**INSTRUÇÕES DAS TAREFAS:**
**a)** Reproduza sem alterações o trecho do texto sobre a Nova Lei de Falências que vai de “Mais recentemente, com” até “dificuldades financeiras contornáveis.”.
**b)** Diga se cada afirmação abaixo está de acordo com o texto sobre a Nova Lei de Falências, respondendo sim ou não e citando literalmente as palavras do texto que decidem a questão. (i) O projeto tramitou por mais de uma década no Congresso Nacional. (ii) A relevância do projeto foi percebida no início do governo Fernando Henrique Cardoso. (iii) Na gestão Lula, o projeto passou a incluir regras que dessem maiores perspectivas de recuperação a empresas com dificuldades financeiras contornáveis.

**TRECHO FORNECIDO:**
Aspectos relevantes da nova Lei de Falências
Guilherme Avelar Guimarães*
Inicialmente elaborado com o fito de promover despretensiosos ajustes no processo falimentar brasileiro, o projeto da chamada “Nova Lei de Falências”, após mais de uma década de tramitação no Congresso Nacional, parece enfim aproximar-se de sua versão definitiva, trazendo agora significativas modificações no tratamento jurídico aplicável a empresas com dificuldades financeiras.
A relevância do projeto legislativo em questão foi verdadeiramente percebida apenas ao final do governo Fernando Henrique Cardoso, cuja equipe econômica, esforçando-se para dissecar e solucionar os malefícios econômicos causados pelos elevados juros praticados no mercado interno, mensurou o peso que as dificuldades de recuperação de créditos inadimplidos têm na composição do spread bancário (vale dizer, a diferença entre a remuneração que a instituição financeira intermediária cobra do tomador de empréstimo e aquela outra paga pela mesma ao aplicador dos recursos).
A existência de uma legislação falimentar eficiente deixou, então, de ser de interesse restrito de devedores e credores, pois dentre esses últimos figuram as instituições financeiras, que compartilham com os tomadores de empréstimos as perdas sofridas com devedores inadimplentes. Como inevitável conseqüência da socialização desses prejuízos, os já escassos recursos disponíveis para financiamento do consumo e do setor produtivo (como se sabe, grande parte da poupança doméstica é de antemão comprometida com o financiamento da dívida pública) tornam-se ainda mais caros, em desfavor do crescimento econômico e da geração de empregos.
Mais recentemente, com o início da gestão Lula, novas contribuições foram agregadas ao projeto da “Nova Lei de Falências”, no sentido de conciliar-se mecanismos mais eficientes de recuperação de créditos (o que, em tese, permitiria uma redução nas taxas de juros) com regras que conferissem maiores perspectivas de recuperação, também, a empresas com dificuldades financeiras contornáveis.

**DADOS BRUTOS:**

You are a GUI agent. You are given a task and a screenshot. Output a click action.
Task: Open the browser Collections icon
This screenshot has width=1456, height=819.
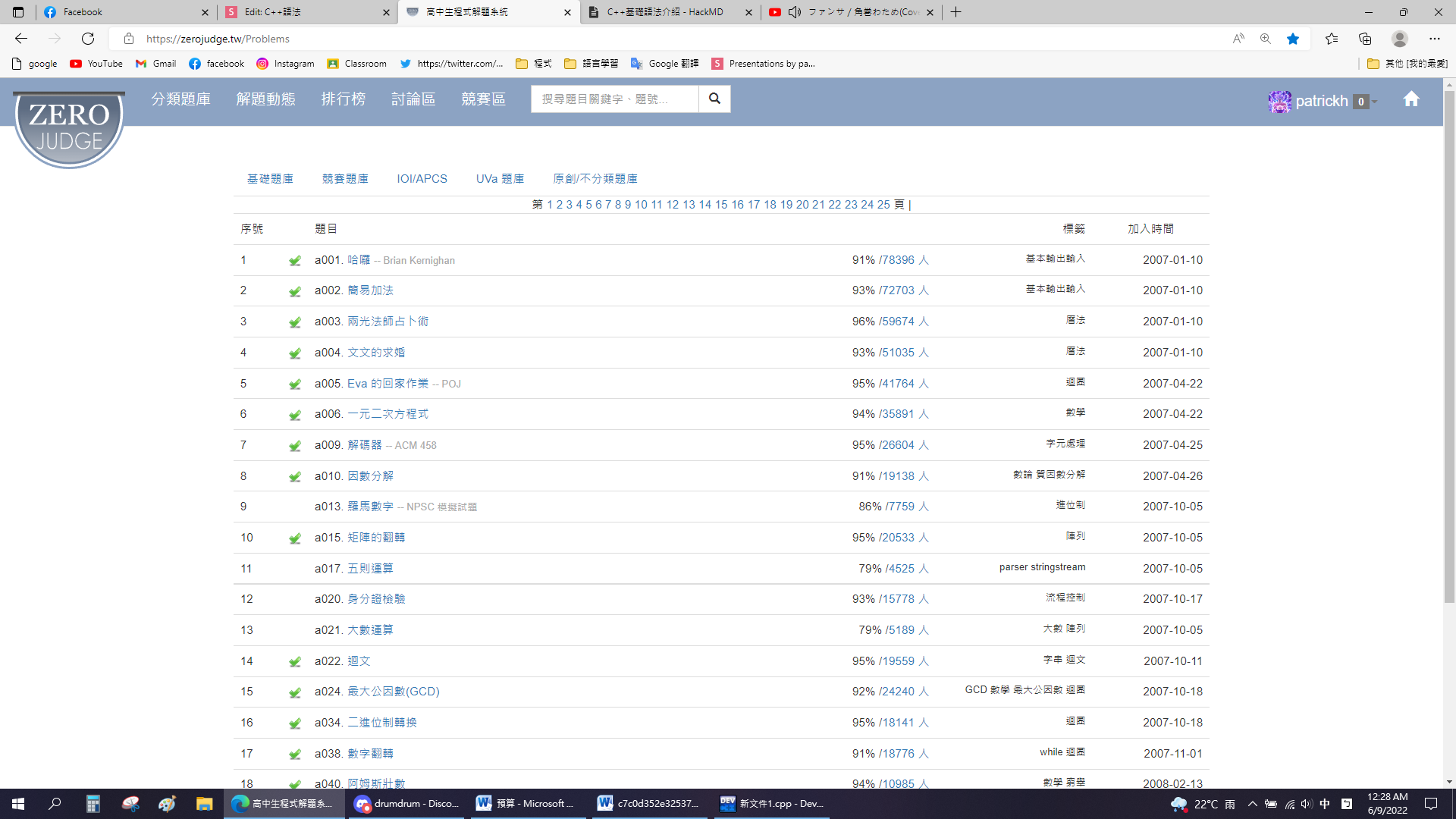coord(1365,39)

**EXERCÍCIOS RESOLVIDOS:**
**a)**
Mais recentemente, com o início da gestão Lula, novas contribuições foram agregadas ao projeto da “Nova Lei de Falências”, no sentido de conciliar-se mecanismos mais eficientes de recuperação de créditos (o que, em tese, permitiria uma redução nas taxas de juros) com regras que conferissem maiores perspectivas de recuperação, também, a empresas com dificuldades financeiras contornáveis.

**b)**
(i) Sim: “após mais de uma década de tramitação no Congresso Nacional”.
(ii) Não: “foi verdadeiramente percebida apenas ao final do governo Fernando Henrique Cardoso”.
(iii) Sim: “regras que conferissem maiores perspectivas de recuperação, também, a empresas com dificuldades financeiras contornáveis”.